Makes me wonder, as people grow to trust the AI more and more, not reading the code and barely skimming the implementation plans and simply rerolling if something doesn't work, will the value of these chats erode? Thinking back 1-1.5 years I was closely monitoring what these agents did and steering them quite aggressively. These days not so much. Where will RL signals come from when it approaches humans capabilities ever closer? How well does self play work for coding work? What about multistep tasks where it isn't just about being good at a single task, but evolving a codebase over time in the face of changing requirements?
Not sure, but in my experience, instead of asking for code, i'm asking for solutions and providing a kubectl configured to reach my cluster and az monitor command to read the logs and telemetry.

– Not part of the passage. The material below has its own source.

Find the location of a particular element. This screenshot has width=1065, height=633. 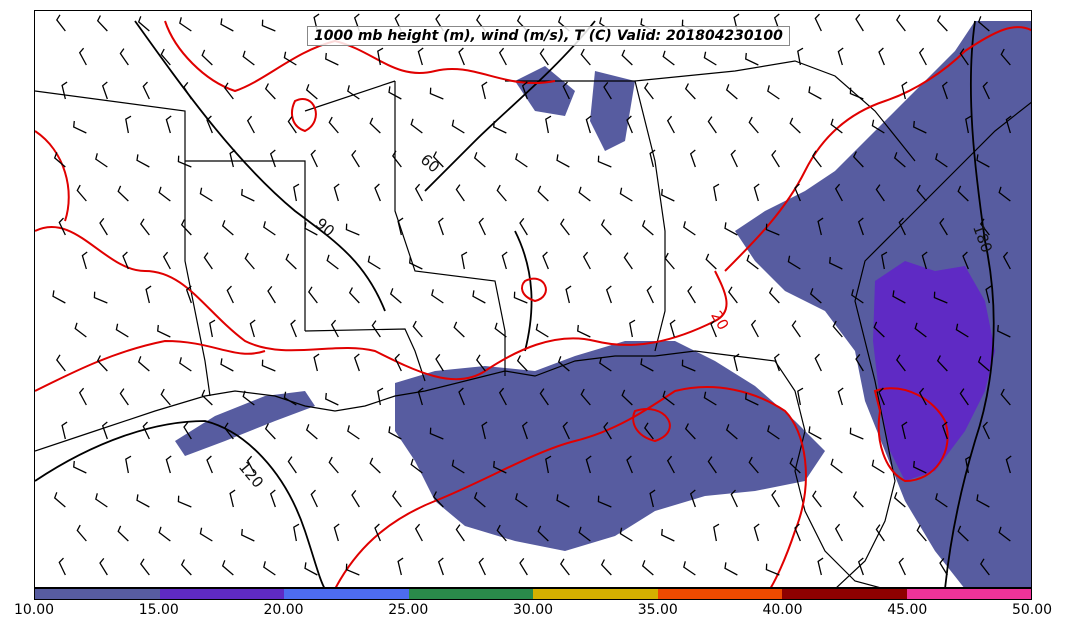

A typical session is the agent establishing a metrics and log baseline, creating the code, compiling, deploying, observing, fixing, redeploying, observing metrics, determining the outcome and commiting.

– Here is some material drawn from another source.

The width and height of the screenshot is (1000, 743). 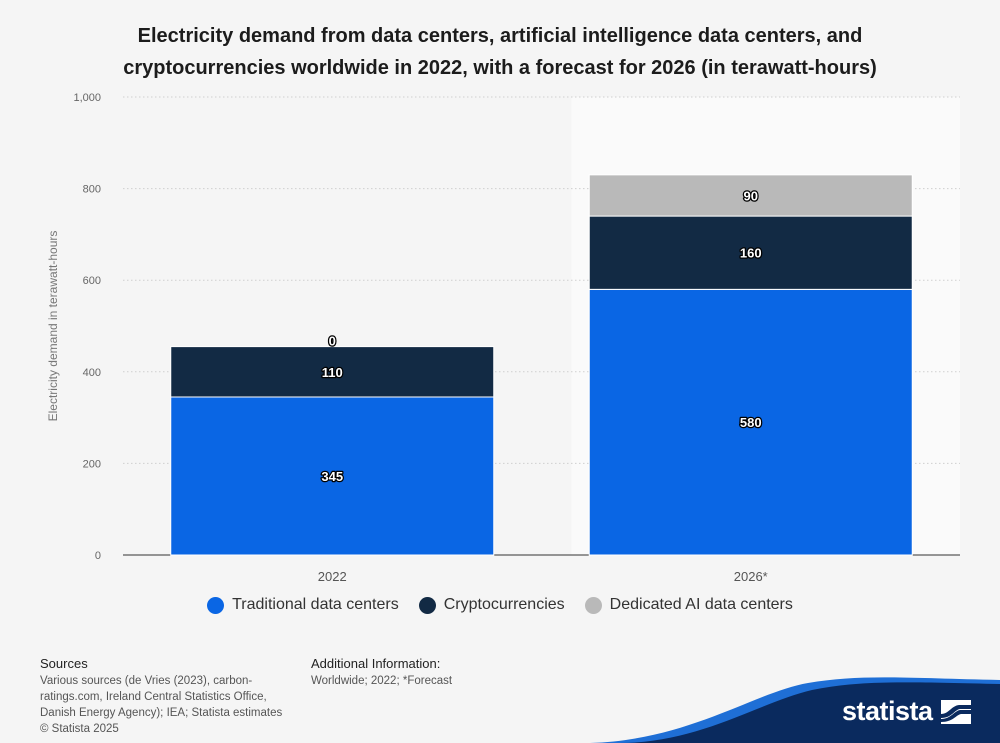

I really, really, don't look at the code anymore.
UPDATE:
so my point is: it won't have my stewarding the code anymore, but it will have the infrastructure (and ultimately the real world) providing feedback on the traces.
The only reason I still read the output at my day job is because I still need to send it to another human for review, and I'd be embarrassed and ashamed if I let some slop through. For my hobby projects.. there are definitely parts I don't know how they work.

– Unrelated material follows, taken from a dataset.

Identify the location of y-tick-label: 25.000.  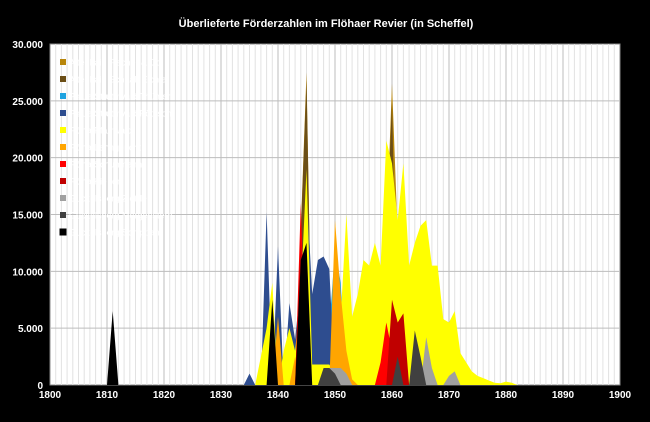
(28, 102). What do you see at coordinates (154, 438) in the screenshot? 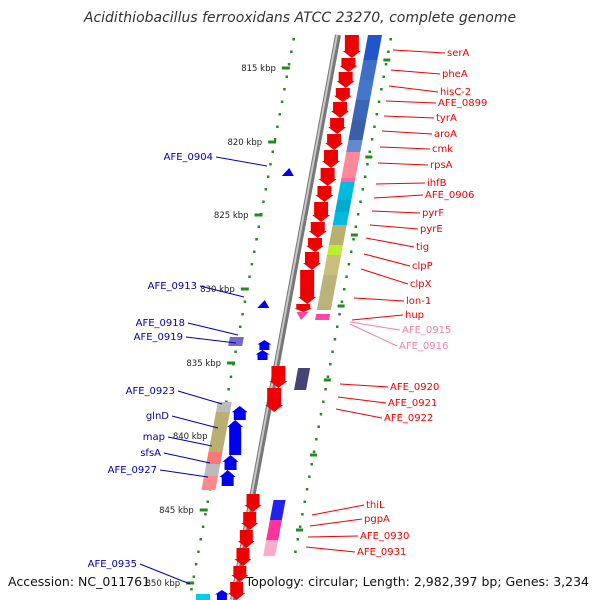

Maybe we need some form of long-term training. How long does the code that the AI wrote stick around before being rewritten.
I guess we can do this retroactively too if we could somehow tag AI-written lines of code in the VCS, then in a couple years we can check which parts lasted.
Over a large sample size, simply getting feedback of "Did this work for me, y/n" is valuable even if the specific details are missing and even if the overall tasks are complicated and multifaceted.